La Commission a été saisie de trois amendements présentés par MM. Gérard Léonard, René Dosière et le rapporteur, tendant à prévoir une procédure de dialogue et de médiation préalablement à la sanction et renvoyant au règlement intérieur les conditions de sa mise en œuvre. M. Gérard Léonard a souligné qu'il ne s'agissait pas de faire peser une suspicion sur les proviseurs, qui sont d'ores et déjà habitués à ces procédures de médiation ; il a considéré cependant qu'une telle précision s'imposait car elle permettrait, en privilégiant le dialogue, de rassurer les Français sur la mise en œuvre de la loi. M. René Dosière s'est déclaré également désireux de faire comprendre aux élèves qu'il ne s'agissait pas de pratiquer l'exclusion. Évoquant les débats qui avaient eu lieu au sein de son groupe sur le projet de loi, il a indiqué que les parlementaires qui y étaient hostiles s'y étaient finalement ralliés du fait de la perspective de l'introduction d'une procédure de médiation préalablement à la sanction. Le rapporteur a exprimé sa satisfaction devant la convergence de vues ainsi exprimée et souhaité que la rédaction qui serait retenue soit cosignée par les trois auteurs d'amendements. M. Guy Geoffroy s'est élevé contre une rédaction qui laisserait entendre que les chefs d'établissement ne remplissaient pas une mission qu'ils accomplissent en réalité de manière permanente, à savoir la mise en œuvre du dialogue au sein de la communauté scolaire, et qui traduirait donc un sentiment de suspicion à l'égard des proviseurs de lycées et collèges. Rappelant les propos de M. Luc Ferry, M. Philippe Vuilque a indiqué que cette procédure contradictoire serait prévue par le décret ou la circulaire ; il a jugé dès lors souhaitable que le législateur en inscrive d'ores et déjà le principe dans la loi, afin de montrer à l'opinion publique qu'il s'agit davantage de persuader l'élève plutôt que de le sanctionner. Sur proposition de M. René Dosière, et avec l'accord du rapporteur, le terme de « dialogue » a été préféré à celui de « médiation ».

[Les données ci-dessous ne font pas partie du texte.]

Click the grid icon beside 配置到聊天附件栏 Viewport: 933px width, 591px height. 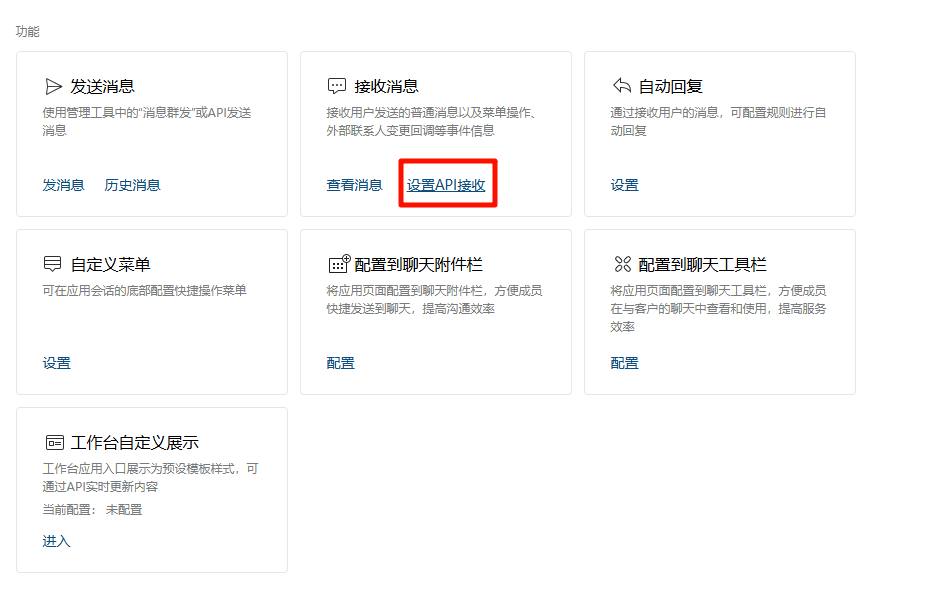[x=339, y=264]
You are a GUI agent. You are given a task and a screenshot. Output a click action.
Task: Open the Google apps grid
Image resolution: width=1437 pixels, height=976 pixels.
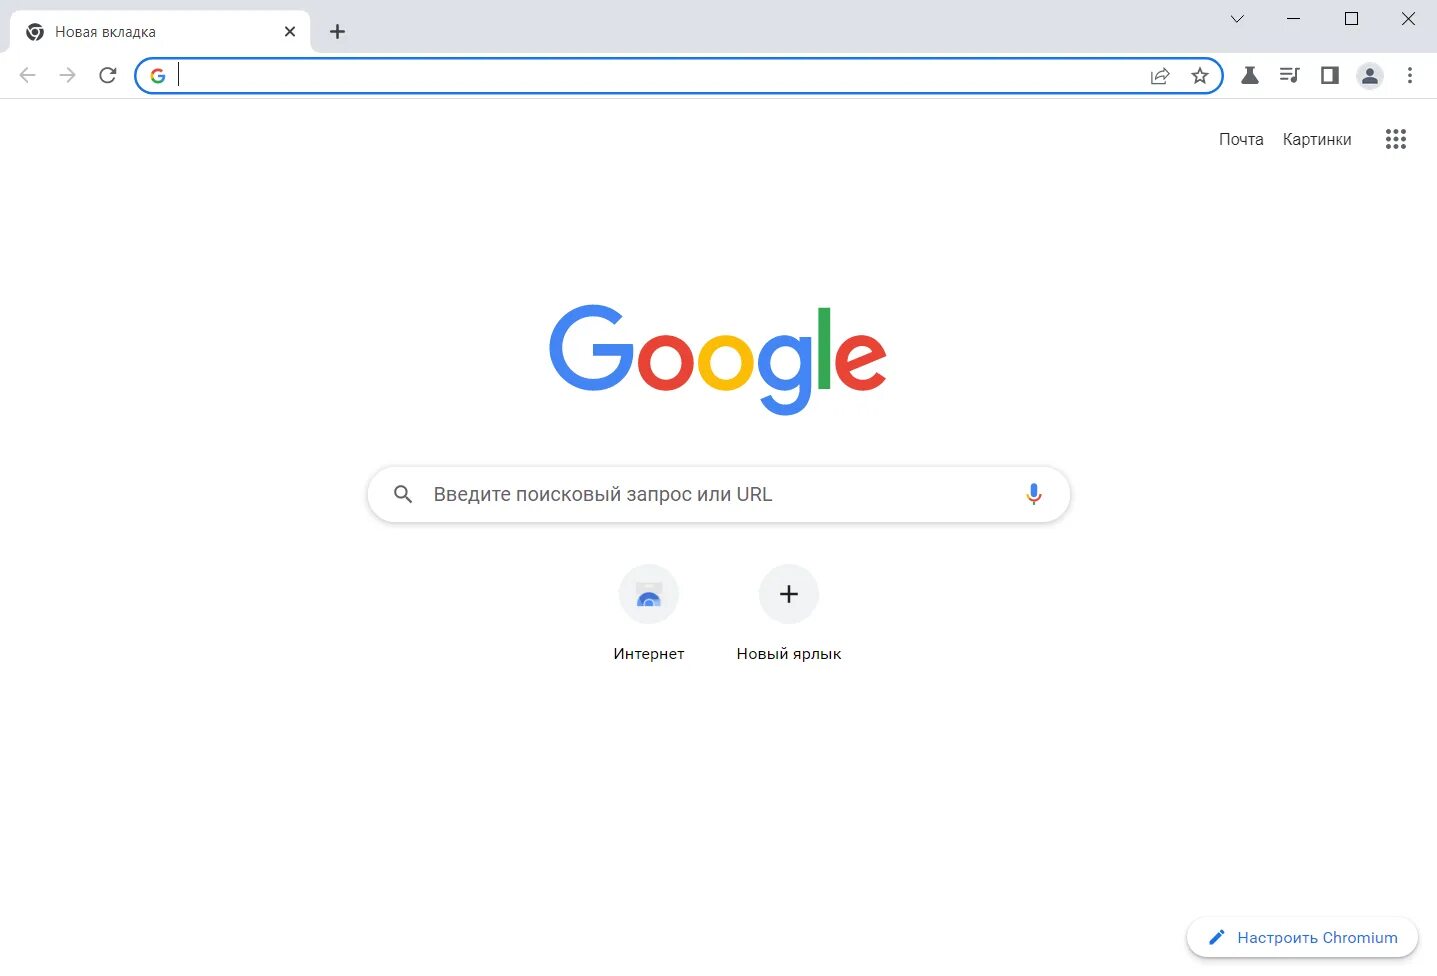1396,139

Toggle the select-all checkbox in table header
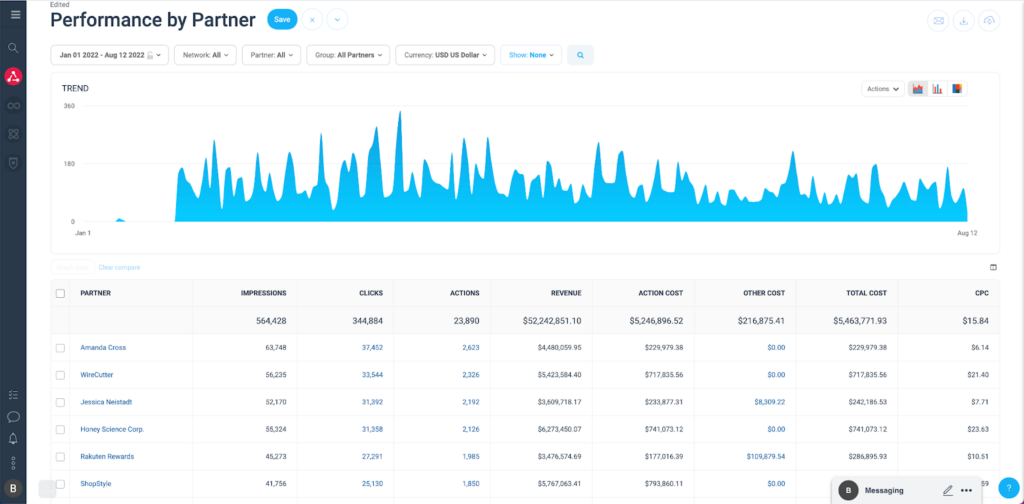(60, 294)
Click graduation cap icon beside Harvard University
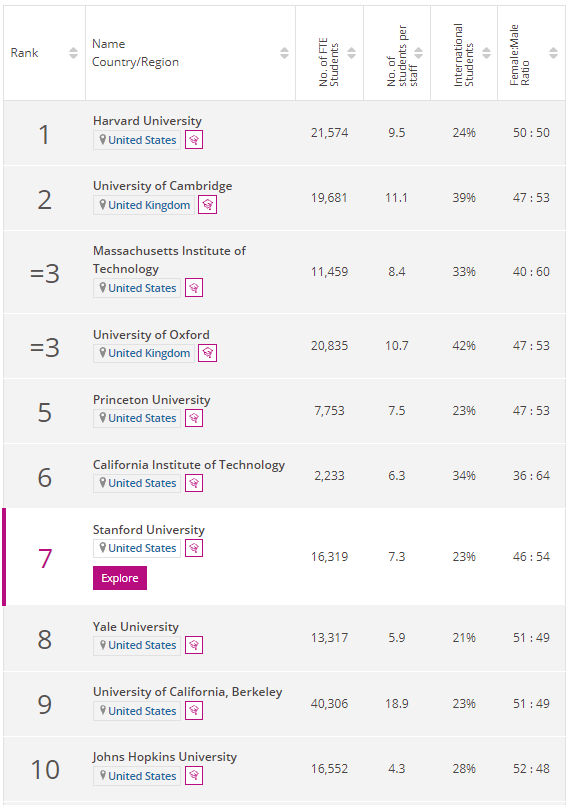Viewport: 570px width, 805px height. pyautogui.click(x=194, y=140)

Un débat a alors eu lieu sur le point de savoir si le règlement intérieur devait préciser l'ensemble des dispositions de l'article L. 141-5-1 du code de l'éducation, ou seulement la procédure de dialogue. M. Francis Delattre, approuvé par M. Philippe Houillon, a exprimé la crainte que le règlement intérieur ne permette de circonvenir la loi et s'est déclaré en conséquence favorable à une rédaction qui limiterait son intervention à la mise en place du principe du dialogue. M. Guy Geoffroy, rappelant que les règlements intérieurs, identiques pour chaque catégorie d'établissements, comprenaient toujours des dispositions obligatoires et des dispositions facultatives, a jugé qu'il n'y avait pas d'inconvénient à prévoir que le règlement mette en œuvre l'ensemble de la loi. La Commission a finalement adopté l'amendement du rapporteur dans une rédaction qui renvoie au règlement intérieur le soin d'arrêter les modalités de la procédure de dialogue, les amendements de M. René Dosière et Gérard Léonard étant satisfaits.

La Commission a ensuite adopté l'article 1er ainsi modifié.

Article 2 : Application de la loi à Wallis-et-Futuna, à Mayotte et aux établissements du second degré de Nouvelle Calédonie ; article 3 (article L. 141-5 du code de l'éducation) : entrée en vigueur :

La Commission a adopté ces articles sans modification.

Titre 

La Commission a rejeté un amendement présenté par M. René Dosière modifiant le titre du projet pour faire référence au port des signes religieux dans les établissements publics d'enseignement. Tout en convenant que le projet de loi n'embrassait pas l'ensemble de la question de la laïcité, le rapporteur a jugé plus clair et plus pédagogique le titre initial.

La Commission a ensuite adopté le projet de loi ainsi modifié.